It was with the emergence of the capitalist system that society lost its direct control of its productive resources. In previous societies, it was often the case that production was at near-maximum capacity given the technology and resources available and this determined what could be distributed. In times of good harvests, the whole community could benefit in some shape or form. But with the development of the capitalist system, this was eroded as what is produced depends crucially on what can be sold. This means that distribution through sale in the markets determines production and this is always less than what could be produced.

Capitalism is a market economy, but not a simple market economy. A key difference of course is that under capitalism production is not carried out by self-employed producers but wage and salary workers employed by business enterprises. In other words, by profits, we mean income that flows to the owner of a workplace or land who hires others to do the work. In other words, under capitalism, the producers have become separated from the means of production. This makes all the difference.

Marx explained the difference when he said that what happens in a simple market economy is that the producers brought to market a product of a certain value which they sell for money in order to buy another product or products of equal value. The economic circuit is commodity-money-commodity (C-M-C), the aim being to end up with a basket of useful things. Under capitalism the economic circuit is different. A capitalist sets out with a sum of money which they use to buy commodities (factory buildings, raw materials, working skills) that can be used to produce other commodities with the aim of ending up, after these other commodities have been sold, with more money than they started off with. So the circuit is now money-commodities-more money (M-C-M+).

Capitalist exploitation occurs as a result of the normal operation of market forces. Capitalism is an economic system of capital accumulation out of profits. This is its dynamic. Profits are made by competing firms which, in order to remain competitive, have to re-invest most of them in new, more productive machinery and equipment. The result is the accumulation of a greater and greater stock of productive equipment used to make profits or capital. Capitalism is the system of capital accumulation and is derived from the surplus value produced by the class of wage workers. It is the workers who produce the wealth, and the capitalists who make their profits from our unpaid labour.

Market capacity is inherently unpredictable. If too many goods are produced for a market and they remain unsold, a crisis and recession may occur with reduced production, increased unemployment, bankruptcies, and large scale writing-off of capital values. Despite the many attempts that have been made, no theory of economic management has ever been able to predict or control the anarchic conditions of the market system. This is rule by market forces which serve minority interests and which generate the insecurities, crises and conflicts that shape the way we live. The fact that we have great powers of production that cannot be organised and fully used for the benefit of all people has devastating consequences and is at the root of most social problems. In this way, the capitalist system places the production of goods and services, on which the quality of all our lives depends, outside the direct control of society. Capitalism cannot produce primarily to satisfy human needs as production is always geared to meeting market demand at a profit. This means that production is restricted to what people can pay for. But what people can pay for and what they want are two different things, so the profit system acts as a fetter on production and a barrier to a society of abundance. Wherever wealth is produced for sale on a market—wherever, that is, there is commodity-production—economic forces are unleashed which come to dominate production and orient it away from satisfying people’s needs. The operation of these laws means that production is not subject to human control, with the result that it is not human values that are paramount in society, but market values, commercial values, the cash nexus.

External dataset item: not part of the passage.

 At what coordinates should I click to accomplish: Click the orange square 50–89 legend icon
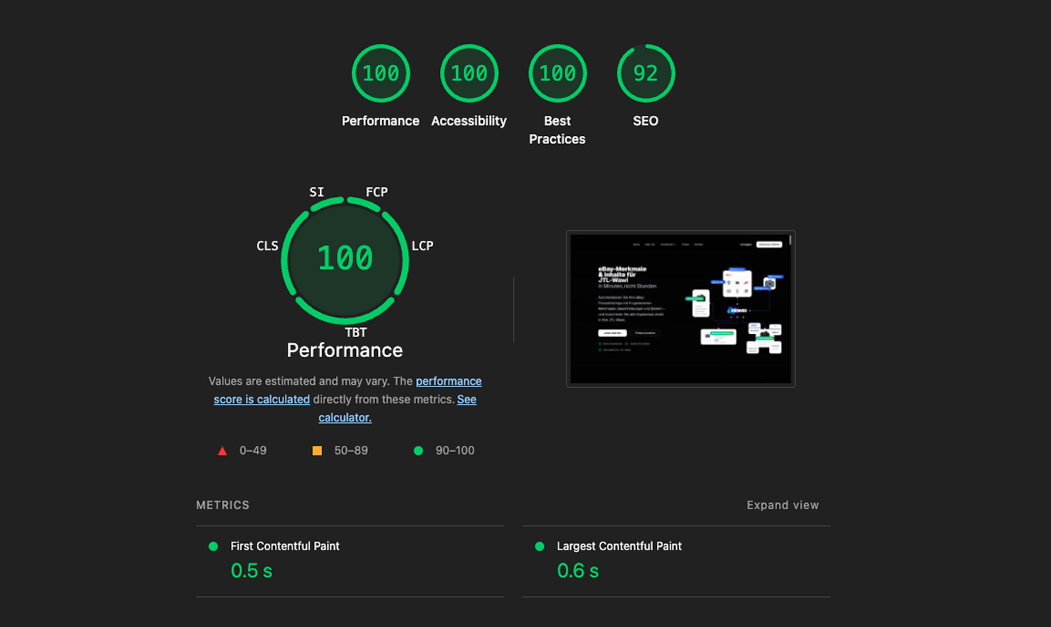pyautogui.click(x=317, y=451)
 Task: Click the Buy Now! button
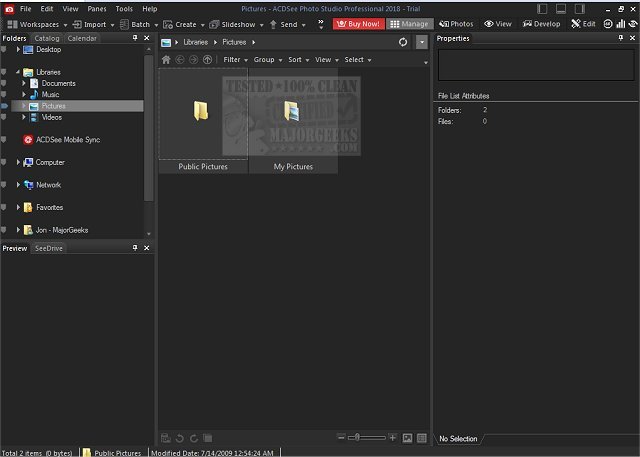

But the picture of capitalism is still not complete.

Capitalist investors want to end up with more money than they started out with, but why? Is it just to live in luxury and consume? It is possible to envisage such an economy on paper. Marx did, and called it “simple reproduction”, but only as a stage in the development of his argument. By “simple reproduction” he meant that the stock of means of production was simply reproduced from year to year at its previously existing level; all of the profits (all of M+ less M) would be used to maintain a privileged, exploiting class in luxury. As a result the M in M-C-M+ would always remain the same and the circuit keep on repeating itself unchanged. This of course is not how capitalism operates. Profits are capitalised, i.e. reinvested in production, so that production, the stock of means of production, and the amount of capital, all tend to increase over time. The economic circuit is thus money-commodities-more money-more commodities, even more money (M-C-M+-C+-M++). In order to make more money, money must be transformed into capital.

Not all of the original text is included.